White’s owners lost nothing, says Burgess

Shadow Labour Minister Derrick Burgess. (Photo by Akil Simmons)

Staff are entitled to get paid ahead of creditors when a company is wound up, according to law. But the collapse of the White’s supermarket chain left nothing to pay them.

Yesterday Shadow Labour Minister Derrick Burgess — who was president of the Bermuda Industrial Union when changes to the law were made in 2000 — called the situation “most unfortunate”.

“I don’t have any issues with the companies or anybody involved in it — the issue I have is with the people not being paid,” Mr Burgess said.

“It would seem the way the business was set up, the owners lost nothing but the workers lost everything.”

The issue came to light when former employees of White & Sons Limited questioned how a new business could be built at the former premises of the Warwick supermarket, while they were never paid for benefits owed.

In the aftermath of yesterday’s story, readers contacted The Royal Gazette questioning why workers who lost their jobs had not been first in line to get paid.

The Companies Act was amended in 2000 to ensure that employees’ claims to “wages and other payments due under his contract or under this Act shall have priority over all other creditors, including the Crown” when a business is wound up.

However, that came with a caveat — covered by the Companies Act, 1981 — that the expenses incurred in winding up a company, including the payment of a liquidator, shall be payable out of the assets of the company “in priority to all other claims”.

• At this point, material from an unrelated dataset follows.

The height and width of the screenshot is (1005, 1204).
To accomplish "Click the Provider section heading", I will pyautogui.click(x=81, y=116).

Since the winding up of White’s did not yield sufficient funds to cover even its liquidation costs, it appears that former staff, including senior citizens, have little recourse.

While a substantial payment was made by the business owners Gary and Michael White in March 2013 to wholesalers Pitt & Co and the BGA Group of Companies, the basis of the claim against them was a personal guarantee made by the two in 2011 — and did not concern the business’s liquidation. In that case, a debt of $1.8 million was ordered to be settled after the two companies cried foul over the deal, when it emerged that the White & Sons Supermarket, Southside Supermarket and Haywards Supermarket were not a unified corporate entity.

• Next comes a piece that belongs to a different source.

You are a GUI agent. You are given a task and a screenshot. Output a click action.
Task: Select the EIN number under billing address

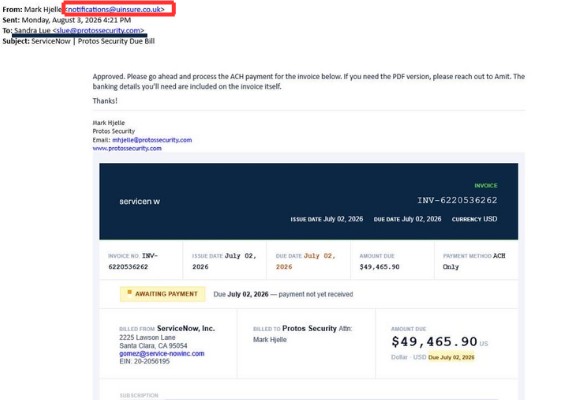point(144,361)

Although the shops were wound up as a result of the mounting debts, each was a separate business — resulting in the wholesalers complaining that they had supplied goods to the three businesses under a mistaken belief that they were the same company.

Puisne Judge Stephen Hellman ruled in favour of the wholesalers.

That debt payment was, however, unconnected with the company itself, which closed shop with scant assets remaining.

Mr Burgess pointed out that changes to the Employment Act had come after the departure from Bermuda of the Club Med resort, which had left a number of local staff unpaid.

“The BIU insisted on it so that the employee would come first,” the Progressive Labour Party MP said.

When the law was amended, he hailed it a victory for workers.

But with nothing remaining to pay White’s staff, the provision of the Companies Act offers no remedy.

“I think the Labour Department should have been on top of this situation,” Mr Burgess said.

He added: “Maybe the law needs to be changed again.”